**Short exercise**
Write out the passage about a sailboat, wind, and current inside a moving box word for word, with nothing changed.

**Document text**
The basis of my argument is that the steady current is an inertial frame like any other and that wind is only measured relative to the water anyway. I can't see how the wind relative to the bottom of the ocean or land 1000's of miles away could have anything to do with it. That being said, here's my latest approach...


For the moment let's imagine a boat out in the middle of the ocean tacking into the wind in the normal manner (i.e. no current, 10 knot head wind). I think we agree that's fine.

So let's put the WHOLE thing in a big box. I mean a REALLY big box. Wind, water, boat, and all. In fact, let's make the box so big it contains the entire earth and then some. Still OK - right.

Now if that box is moving along at say 10 knots that should still be fine. After all the earth is moving along at a real good clip.

Now let's change nothing except we start making the box smaller. For now we'll make the box say 10-miles on a side. Everything inside it is just as it was. Still no current in the box. There still is wind in the box. Boat is still tacking into that wind.

Now we lower that box into a river that has a 10-knot current - but no wind. No problem because we're still safely in the box.

**Data provided**
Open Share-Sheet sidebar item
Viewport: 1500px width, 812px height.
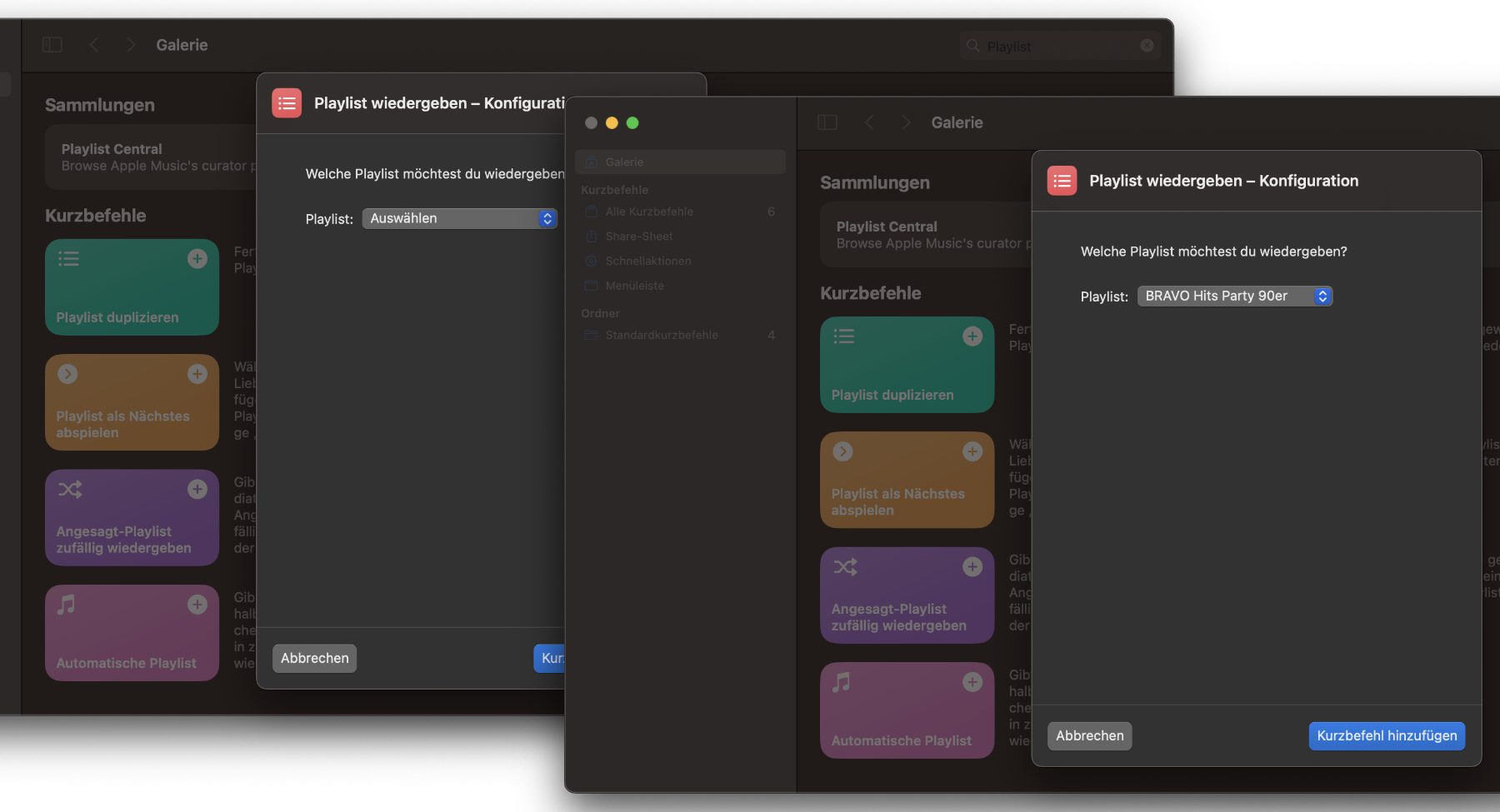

**Output below**
The basis of my argument is that the steady current is an inertial frame like any other and that wind is only measured relative to the water anyway. I can't see how the wind relative to the bottom of the ocean or land 1000's of miles away could have anything to do with it. That being said, here's my latest approach...


For the moment let's imagine a boat out in the middle of the ocean tacking into the wind in the normal manner (i.e. no current, 10 knot head wind). I think we agree that's fine.

So let's put the WHOLE thing in a big box. I mean a REALLY big box. Wind, water, boat, and all. In fact, let's make the box so big it contains the entire earth and then some. Still OK - right.

Now if that box is moving along at say 10 knots that should still be fine. After all the earth is moving along at a real good clip.

Now let's change nothing except we start making the box smaller. For now we'll make the box say 10-miles on a side. Everything inside it is just as it was. Still no current in the box. There still is wind in the box. Boat is still tacking into that wind.

Now we lower that box into a river that has a 10-knot current - but no wind. No problem because we're still safely in the box.